Y no hablo de las demás vecindades porque no tienen relación con mi asunto. La que me ocupa es de gran importancia, y ruego a mis lectores que por nada del mundo pasen por alto este capítulo, aunque les vaya en ello una fortuna, si bien no conviene que se entusiasmen por lo de vecina, creyendo que aquí da principio un noviazgo, o que me voy a meter en enredos sentimentales. No. Los idilios de balcón a balcón no entran en mi programa, ni lo que cuento es más que un caso vulgarísimo de la vida, origen de otros que quizá no lo sean tanto.

En el piso bajo de mi casa había una carnicería, establecimiento de los más antiguos de Madrid y que llevaba el nombre de la dinastía de los Ricos. Poseía esta acreditada tienda una tal doña Javiera, muy conocida en este barrio y en los limítrofes. Era hija de un Rico y su difunto esposo era Peña, otra dinastía choricera, que ha celebrado varias alianzas con la de los Ricos. Conocí a doña Javiera en una noche de verano del 78, en que tuvimos en casa alarma de fuego, y anduvimos los vecinos todos escalera arriba y abajo, de piso en piso.
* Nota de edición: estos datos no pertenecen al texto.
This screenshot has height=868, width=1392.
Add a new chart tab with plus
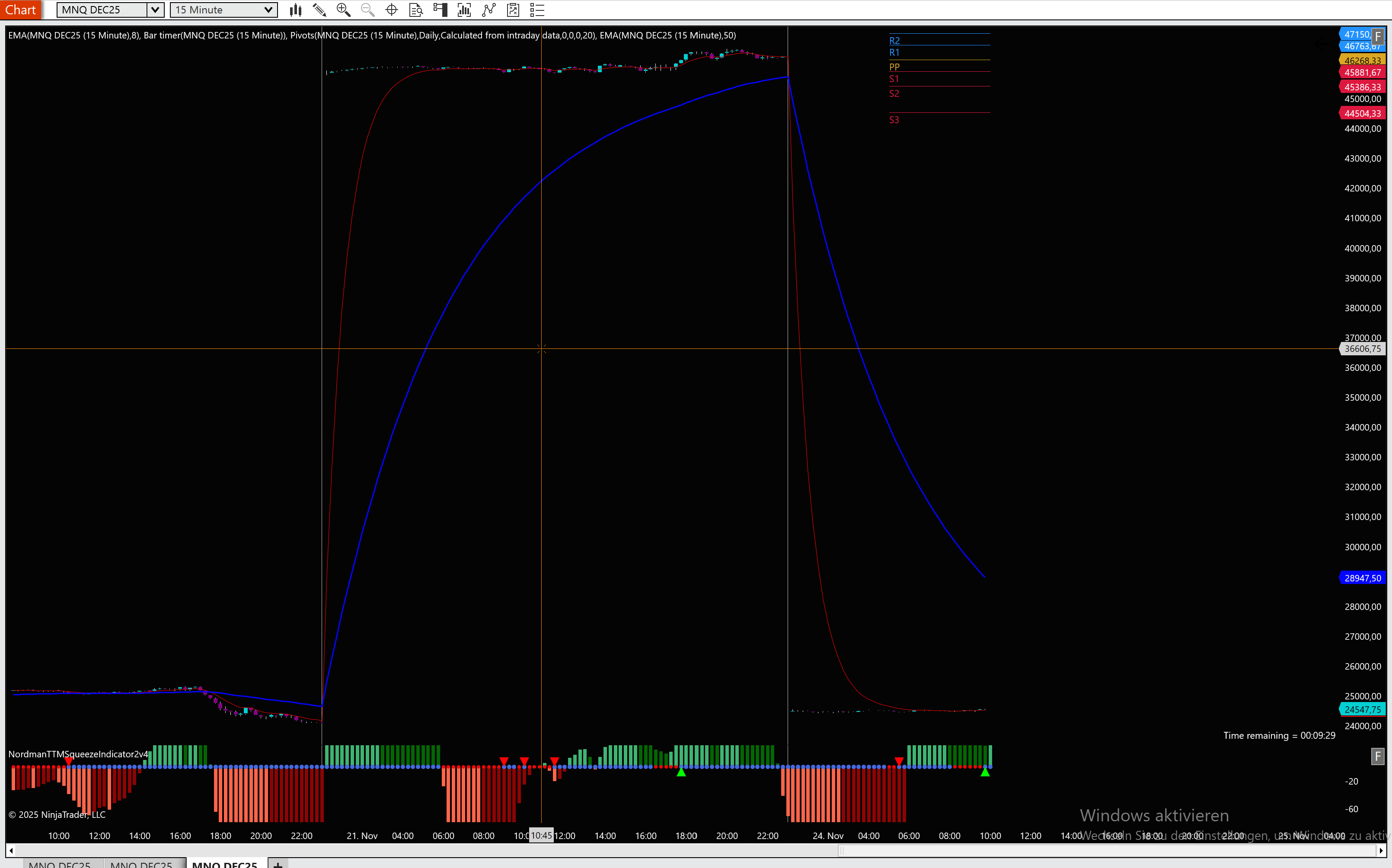(278, 863)
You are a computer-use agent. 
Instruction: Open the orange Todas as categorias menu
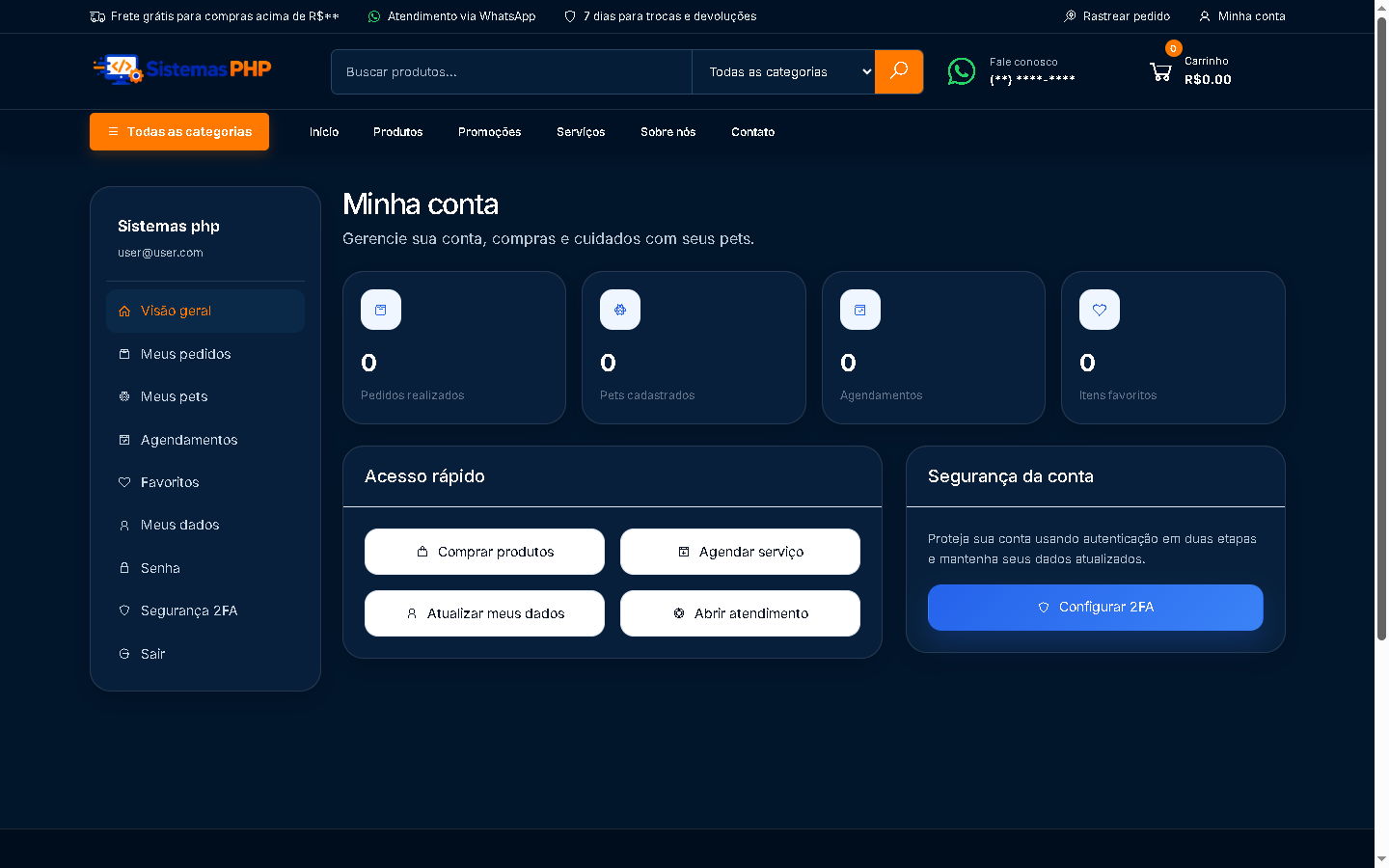point(179,132)
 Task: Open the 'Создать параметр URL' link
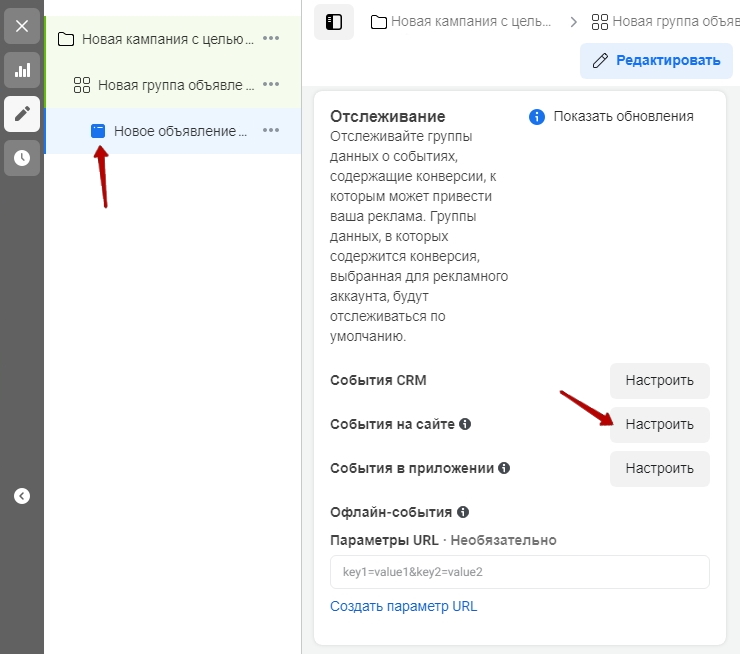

Pareciome doña Javiera una excelente señora, y yo debí de parecerle persona formal, digna por todos conceptos de su estimación, porque un día se metió en mi casa (tercero derecha) sin anunciarse, y de buenas a primeras me colmó de elogios, llamándome el hombre modelo y el espejo de la juventud.

«No conozco otro ejemplo, Sr. de Manso -me dijo-. ¡Un hombre sin trapicheos, sin ningún vicio, metidito toda la mañana en su casa; un hombre que no sale más que dos veces, tempranito a clase, por las tardes a paseo, y que gasta poco, se cuida la salud y no hace tonterías...! Esto es de lo que ya se acabó, Sr. de Manso. Si a usted le debían poner en los altares... ¡Virgen!, es la verdad, ¿para qué decir otra cosa? Yo hablo todos los días de usted con cuantos me quieren oír y le pongo por modelo... Pero no nacen de estos hombres todos los días.

Desde aquel la visité, y cuando entraba en su casa (principal izquierda), me recibía poco menos que con palio.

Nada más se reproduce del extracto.